Modding your mod for more modular mod cons

Twenty whole bullets! Might not sound like much, but it adds up after a few dozen murders.

As with other standalone S.T.A.L.K.E.R. mega-mods, Anomaly has a small mountain of third (fourth?) party additions to bolt onto it for further customisation. Unfortunately, most of them don't work right now, because v1.5 broke compatibility, but here's a few that you might want to consider, mostly quality-of-life improvements to shave off the last rough edges from Anomaly's learning curve. Do note that none of these are essential, and I spent most of my time playing without them. To use them, just download and unpack to your Anomaly directory and play as normal.

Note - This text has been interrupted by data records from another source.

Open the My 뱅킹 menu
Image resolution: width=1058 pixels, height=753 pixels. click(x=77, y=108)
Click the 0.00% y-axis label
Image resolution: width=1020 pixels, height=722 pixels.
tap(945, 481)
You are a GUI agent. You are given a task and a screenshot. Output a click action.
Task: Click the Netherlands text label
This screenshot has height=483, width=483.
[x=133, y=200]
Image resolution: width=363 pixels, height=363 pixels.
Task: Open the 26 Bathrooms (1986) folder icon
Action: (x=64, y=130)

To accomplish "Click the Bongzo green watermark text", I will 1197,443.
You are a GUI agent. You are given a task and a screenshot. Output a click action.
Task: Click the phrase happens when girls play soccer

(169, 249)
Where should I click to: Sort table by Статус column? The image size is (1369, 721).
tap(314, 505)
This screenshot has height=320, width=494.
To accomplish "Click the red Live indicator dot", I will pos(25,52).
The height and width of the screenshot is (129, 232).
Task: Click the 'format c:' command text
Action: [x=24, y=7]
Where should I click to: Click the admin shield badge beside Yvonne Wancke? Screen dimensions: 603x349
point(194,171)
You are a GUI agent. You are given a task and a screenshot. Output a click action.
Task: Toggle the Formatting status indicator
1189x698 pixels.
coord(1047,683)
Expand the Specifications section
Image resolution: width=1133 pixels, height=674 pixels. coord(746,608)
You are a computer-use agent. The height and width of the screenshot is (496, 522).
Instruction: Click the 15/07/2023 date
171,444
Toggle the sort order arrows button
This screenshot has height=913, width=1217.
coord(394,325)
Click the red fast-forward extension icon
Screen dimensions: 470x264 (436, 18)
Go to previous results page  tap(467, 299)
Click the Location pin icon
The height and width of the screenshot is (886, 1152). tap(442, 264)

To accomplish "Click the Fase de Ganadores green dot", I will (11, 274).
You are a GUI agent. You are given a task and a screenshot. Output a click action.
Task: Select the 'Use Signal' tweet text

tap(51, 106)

Ammo & Condition Rebalanced by "jakethegreatwhite" makes some common-sense tweaks to the loot you'll find. Weapon condition will vary based on the rank of the character you looted it from, so whacking some bottom-feeding bandit will get you a gun that jams 80% of the time. A high-ranking officer's gear might need a bit of a tune-up, but should be perfectly usable straight away. Ammo drops have been increased a little too. You'll frequently pull 10-20 bullets of the same quality from a body.

Update: I've not had a chance to test it myself yet, but I've heard that Ammo & Condition Rebalanced was broken by a recent hotfix. Skip on this or look around for alternatives.

Bleed Rework v.3 by "Solarint" applies some pressure to Anomaly's most uncompromising element. Bleeding in this Anomaly is brutal. Get gored by a boar and you'll lose half your health on impact, and the other half within seconds. This mod offers three options, including disabling bleeding altogether, but the regular rework option seems to best thought out. Bandages are common and cheap, basic medkits stem bleeding, and damage from blood loss is halved. It's still dangerous to spring a leak and start venting your fluids onto the ground, but less panic-worthy.

It's worth noting that Ammo Rebalance and Bleed Rework both make changes to the loot drop tables in death_generic.ltx. I recommend sticking with the file from Ammo Rebalance.

Fantastic drugs and where to find them. Never again will you accidentally snarf sleeping pills in a firefight, or inject adrenaline before a nap.

QOL Icons by "digitallifeless" makes rummaging through your over-stuffed virtual backpack less of an ordeal. Anomaly adds a lot of new items to the game, and sometimes it can be hard to find what you need in a hurry. This mod puts handy informational icons on most items, telling you their item category and effect. Now you can see at a glance what in your back is a crafting item, as well as indicators for what stats each drug will buff or heal. Just a simple quality-of-life tweak that should save on digging through tool-tips to identify what in your sack really is junk.

Death Animations by "AyyKyu" is a tiny file that does a lot of heavy lifting, adding a range of death animations which segue into the usual sack-of-potatoes ragdolls. Purely personal preference, but I feel this makes gunfights look a lot nicer. I've not had long to play around with sub-mods for Anomaly yet, and these are just my personal loadout, cherry-picked from the Anomaly Addons section on Mod DB. Share your wisdom, S.T.A.L.K.E.R.S. — what do you consider essential to the experience?

Stalker: Anomaly is available on Mod DB, and is entirely standalone. Just download the three parts of 1.5.0, unpack to your chosen install directory, then install the two Hotfix updates and away you go.